↓

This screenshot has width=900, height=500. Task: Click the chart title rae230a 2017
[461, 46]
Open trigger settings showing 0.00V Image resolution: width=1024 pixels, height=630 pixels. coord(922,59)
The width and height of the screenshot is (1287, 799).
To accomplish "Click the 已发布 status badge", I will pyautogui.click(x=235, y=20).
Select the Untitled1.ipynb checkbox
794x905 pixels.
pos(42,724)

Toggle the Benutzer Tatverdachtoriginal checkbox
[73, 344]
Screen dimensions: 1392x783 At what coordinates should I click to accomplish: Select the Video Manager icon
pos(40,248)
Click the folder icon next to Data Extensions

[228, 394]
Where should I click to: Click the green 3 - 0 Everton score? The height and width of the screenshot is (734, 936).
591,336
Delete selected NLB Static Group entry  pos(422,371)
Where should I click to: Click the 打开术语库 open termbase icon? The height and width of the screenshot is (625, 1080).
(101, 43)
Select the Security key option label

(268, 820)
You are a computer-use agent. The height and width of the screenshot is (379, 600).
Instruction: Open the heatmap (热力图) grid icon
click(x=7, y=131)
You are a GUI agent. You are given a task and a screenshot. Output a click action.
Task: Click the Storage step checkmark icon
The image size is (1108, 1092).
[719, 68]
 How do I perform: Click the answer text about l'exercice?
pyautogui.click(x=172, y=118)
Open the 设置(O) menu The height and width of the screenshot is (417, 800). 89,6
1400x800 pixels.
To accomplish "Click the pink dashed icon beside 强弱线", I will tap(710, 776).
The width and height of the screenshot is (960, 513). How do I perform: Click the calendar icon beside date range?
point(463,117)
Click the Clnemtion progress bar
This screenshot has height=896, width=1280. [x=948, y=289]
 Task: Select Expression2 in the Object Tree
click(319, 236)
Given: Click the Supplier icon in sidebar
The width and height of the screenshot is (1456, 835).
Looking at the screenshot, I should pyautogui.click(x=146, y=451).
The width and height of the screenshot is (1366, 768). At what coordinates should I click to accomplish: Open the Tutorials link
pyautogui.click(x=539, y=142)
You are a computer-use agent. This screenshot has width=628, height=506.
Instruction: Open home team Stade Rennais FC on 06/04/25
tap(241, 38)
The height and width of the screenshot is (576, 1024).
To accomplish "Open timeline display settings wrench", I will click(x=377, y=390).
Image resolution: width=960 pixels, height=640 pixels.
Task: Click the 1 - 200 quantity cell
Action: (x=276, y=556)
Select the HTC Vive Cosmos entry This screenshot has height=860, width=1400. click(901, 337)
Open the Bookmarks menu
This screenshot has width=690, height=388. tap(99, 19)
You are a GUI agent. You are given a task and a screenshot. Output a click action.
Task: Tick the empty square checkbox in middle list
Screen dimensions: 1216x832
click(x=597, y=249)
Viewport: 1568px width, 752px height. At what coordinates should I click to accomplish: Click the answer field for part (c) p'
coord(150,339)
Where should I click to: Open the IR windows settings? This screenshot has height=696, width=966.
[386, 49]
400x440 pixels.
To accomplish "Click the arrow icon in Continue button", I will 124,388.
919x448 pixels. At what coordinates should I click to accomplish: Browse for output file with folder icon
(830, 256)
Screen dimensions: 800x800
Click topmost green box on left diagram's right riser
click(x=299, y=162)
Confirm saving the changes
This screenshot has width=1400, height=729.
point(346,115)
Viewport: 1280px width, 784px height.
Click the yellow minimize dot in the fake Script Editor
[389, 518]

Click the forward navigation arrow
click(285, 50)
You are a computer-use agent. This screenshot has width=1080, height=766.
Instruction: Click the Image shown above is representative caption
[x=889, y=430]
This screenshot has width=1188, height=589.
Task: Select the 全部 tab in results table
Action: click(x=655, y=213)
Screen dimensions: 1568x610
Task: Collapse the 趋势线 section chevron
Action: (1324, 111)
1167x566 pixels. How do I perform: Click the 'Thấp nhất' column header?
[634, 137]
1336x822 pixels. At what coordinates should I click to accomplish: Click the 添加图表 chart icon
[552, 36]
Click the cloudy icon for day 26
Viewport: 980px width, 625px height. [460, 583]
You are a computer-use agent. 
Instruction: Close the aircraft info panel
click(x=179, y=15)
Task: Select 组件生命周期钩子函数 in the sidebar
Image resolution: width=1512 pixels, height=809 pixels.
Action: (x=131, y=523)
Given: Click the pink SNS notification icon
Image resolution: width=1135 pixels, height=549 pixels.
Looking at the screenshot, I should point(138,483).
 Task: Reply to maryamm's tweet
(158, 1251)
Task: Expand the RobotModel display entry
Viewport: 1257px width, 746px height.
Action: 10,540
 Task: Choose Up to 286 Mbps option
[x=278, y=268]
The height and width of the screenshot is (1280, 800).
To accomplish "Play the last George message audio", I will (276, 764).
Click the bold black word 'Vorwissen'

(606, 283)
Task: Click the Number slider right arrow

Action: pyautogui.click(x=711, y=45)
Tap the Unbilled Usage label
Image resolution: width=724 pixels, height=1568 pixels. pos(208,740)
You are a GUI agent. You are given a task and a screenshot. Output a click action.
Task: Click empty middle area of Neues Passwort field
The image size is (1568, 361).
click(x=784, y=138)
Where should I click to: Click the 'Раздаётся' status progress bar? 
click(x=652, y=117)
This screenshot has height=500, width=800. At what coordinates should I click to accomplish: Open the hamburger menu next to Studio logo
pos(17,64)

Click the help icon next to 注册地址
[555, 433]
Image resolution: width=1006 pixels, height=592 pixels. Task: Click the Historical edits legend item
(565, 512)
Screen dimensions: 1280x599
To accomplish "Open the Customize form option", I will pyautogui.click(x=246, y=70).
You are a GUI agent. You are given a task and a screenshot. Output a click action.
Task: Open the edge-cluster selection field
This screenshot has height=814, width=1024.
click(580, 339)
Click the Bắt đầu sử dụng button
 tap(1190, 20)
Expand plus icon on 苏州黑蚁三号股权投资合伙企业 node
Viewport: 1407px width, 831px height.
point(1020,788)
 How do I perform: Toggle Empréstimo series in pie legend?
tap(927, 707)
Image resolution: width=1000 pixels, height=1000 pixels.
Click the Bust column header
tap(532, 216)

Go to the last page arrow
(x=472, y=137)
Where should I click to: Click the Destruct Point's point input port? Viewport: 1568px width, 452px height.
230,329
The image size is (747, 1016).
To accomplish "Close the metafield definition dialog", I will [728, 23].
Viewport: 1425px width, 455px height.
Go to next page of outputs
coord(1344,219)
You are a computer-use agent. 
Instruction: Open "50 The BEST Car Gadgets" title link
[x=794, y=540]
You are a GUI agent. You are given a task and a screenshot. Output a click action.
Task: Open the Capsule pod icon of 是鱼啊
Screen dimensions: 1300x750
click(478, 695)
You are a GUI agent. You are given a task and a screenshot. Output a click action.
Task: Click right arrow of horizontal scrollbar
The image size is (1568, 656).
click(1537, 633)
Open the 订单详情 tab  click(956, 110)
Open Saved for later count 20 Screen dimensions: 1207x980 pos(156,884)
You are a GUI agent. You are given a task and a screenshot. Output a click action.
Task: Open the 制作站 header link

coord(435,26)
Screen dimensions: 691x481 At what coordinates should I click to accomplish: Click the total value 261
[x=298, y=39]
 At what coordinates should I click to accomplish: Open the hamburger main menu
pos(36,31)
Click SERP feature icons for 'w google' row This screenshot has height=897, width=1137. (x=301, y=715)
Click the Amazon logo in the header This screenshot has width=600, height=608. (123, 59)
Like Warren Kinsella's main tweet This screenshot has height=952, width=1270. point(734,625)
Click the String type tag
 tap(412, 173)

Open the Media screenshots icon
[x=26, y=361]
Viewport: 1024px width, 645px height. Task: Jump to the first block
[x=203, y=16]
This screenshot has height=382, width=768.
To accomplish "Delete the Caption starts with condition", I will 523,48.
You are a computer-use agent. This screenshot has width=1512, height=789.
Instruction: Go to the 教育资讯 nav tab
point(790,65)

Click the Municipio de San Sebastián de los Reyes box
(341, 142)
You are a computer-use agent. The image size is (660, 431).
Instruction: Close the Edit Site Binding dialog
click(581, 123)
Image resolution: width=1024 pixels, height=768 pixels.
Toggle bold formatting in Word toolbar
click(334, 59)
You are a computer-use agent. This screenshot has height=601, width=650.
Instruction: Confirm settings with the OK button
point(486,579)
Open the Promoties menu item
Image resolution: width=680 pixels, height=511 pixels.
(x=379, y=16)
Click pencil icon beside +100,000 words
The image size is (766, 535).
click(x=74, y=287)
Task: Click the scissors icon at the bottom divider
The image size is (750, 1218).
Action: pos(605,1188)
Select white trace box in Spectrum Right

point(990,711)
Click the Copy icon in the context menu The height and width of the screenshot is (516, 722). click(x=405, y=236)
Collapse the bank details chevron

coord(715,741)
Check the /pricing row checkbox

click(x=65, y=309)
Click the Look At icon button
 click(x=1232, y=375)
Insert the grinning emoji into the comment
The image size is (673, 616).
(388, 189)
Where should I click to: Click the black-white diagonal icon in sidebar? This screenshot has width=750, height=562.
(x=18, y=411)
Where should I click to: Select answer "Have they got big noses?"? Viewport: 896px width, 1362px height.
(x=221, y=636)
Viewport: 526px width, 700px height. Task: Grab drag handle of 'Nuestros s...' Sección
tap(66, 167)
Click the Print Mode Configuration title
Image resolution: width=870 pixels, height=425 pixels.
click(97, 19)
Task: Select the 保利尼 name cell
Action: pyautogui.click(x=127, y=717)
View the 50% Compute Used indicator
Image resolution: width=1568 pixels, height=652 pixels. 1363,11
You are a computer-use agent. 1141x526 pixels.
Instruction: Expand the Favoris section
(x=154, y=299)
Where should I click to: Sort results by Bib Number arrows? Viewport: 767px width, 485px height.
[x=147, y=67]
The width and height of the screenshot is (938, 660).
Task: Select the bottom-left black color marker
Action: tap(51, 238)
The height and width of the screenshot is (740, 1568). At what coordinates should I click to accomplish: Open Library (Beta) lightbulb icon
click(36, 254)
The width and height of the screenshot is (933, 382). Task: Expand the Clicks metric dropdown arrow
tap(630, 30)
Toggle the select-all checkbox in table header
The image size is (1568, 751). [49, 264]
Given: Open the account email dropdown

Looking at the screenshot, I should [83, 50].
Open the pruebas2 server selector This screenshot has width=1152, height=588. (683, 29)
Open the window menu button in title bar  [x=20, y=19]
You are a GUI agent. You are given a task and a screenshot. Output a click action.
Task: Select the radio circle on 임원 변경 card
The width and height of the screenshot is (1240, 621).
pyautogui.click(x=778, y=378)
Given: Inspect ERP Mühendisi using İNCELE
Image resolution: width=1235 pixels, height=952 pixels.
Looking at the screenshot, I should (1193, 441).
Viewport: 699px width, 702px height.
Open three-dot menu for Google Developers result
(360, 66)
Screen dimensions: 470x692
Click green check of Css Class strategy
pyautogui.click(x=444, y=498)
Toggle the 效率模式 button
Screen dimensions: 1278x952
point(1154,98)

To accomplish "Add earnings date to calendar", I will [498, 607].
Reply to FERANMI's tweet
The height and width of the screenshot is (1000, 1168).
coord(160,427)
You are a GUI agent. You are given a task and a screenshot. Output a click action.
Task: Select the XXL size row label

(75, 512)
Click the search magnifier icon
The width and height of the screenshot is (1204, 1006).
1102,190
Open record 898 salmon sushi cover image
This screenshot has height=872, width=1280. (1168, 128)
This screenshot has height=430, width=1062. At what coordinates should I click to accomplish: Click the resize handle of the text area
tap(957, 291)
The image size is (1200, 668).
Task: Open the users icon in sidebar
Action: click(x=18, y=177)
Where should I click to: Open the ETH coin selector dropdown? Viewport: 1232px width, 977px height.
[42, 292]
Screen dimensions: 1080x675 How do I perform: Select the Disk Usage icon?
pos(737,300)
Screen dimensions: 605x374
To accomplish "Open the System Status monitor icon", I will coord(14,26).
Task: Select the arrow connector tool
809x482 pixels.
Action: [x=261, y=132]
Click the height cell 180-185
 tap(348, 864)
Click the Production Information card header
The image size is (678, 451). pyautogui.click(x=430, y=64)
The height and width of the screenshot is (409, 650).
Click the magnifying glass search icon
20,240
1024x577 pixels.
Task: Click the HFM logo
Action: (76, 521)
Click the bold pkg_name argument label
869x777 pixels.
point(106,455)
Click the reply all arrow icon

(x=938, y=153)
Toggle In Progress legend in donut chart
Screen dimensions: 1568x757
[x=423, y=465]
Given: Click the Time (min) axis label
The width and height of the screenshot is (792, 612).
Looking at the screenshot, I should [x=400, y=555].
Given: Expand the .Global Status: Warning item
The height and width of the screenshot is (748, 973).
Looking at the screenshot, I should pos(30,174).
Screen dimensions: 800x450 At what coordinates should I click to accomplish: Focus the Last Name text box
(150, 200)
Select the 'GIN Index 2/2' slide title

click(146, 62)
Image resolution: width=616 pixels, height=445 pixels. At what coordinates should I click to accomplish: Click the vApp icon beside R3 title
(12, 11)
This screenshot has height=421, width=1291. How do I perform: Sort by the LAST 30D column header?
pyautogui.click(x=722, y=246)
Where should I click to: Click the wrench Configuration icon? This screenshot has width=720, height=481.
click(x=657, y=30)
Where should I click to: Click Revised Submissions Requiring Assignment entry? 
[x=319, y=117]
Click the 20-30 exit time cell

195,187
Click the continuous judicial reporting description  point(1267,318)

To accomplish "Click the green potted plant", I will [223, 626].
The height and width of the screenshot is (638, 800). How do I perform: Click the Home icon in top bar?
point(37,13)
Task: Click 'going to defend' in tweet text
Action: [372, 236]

↑

** Task statement **
State how many lines in the entries hold "middle". Nothing should come before or after the number.

** Result for this task **
2